(Element lookup data)
• • • • • • •
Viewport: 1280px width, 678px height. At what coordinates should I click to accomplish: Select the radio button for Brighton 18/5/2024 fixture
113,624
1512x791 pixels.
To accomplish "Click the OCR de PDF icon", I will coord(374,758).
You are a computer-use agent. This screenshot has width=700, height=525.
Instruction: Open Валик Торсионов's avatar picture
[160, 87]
• • • • • • •
[What is needed] Copy the data word for word, from the line containing "You are a computer-use" through the end of the data, including both the first and the last line.

[Expected answer]
You are a computer-use agent. This screenshot has width=700, height=525.
Instruction: Open Валик Торсионов's avatar picture
[160, 87]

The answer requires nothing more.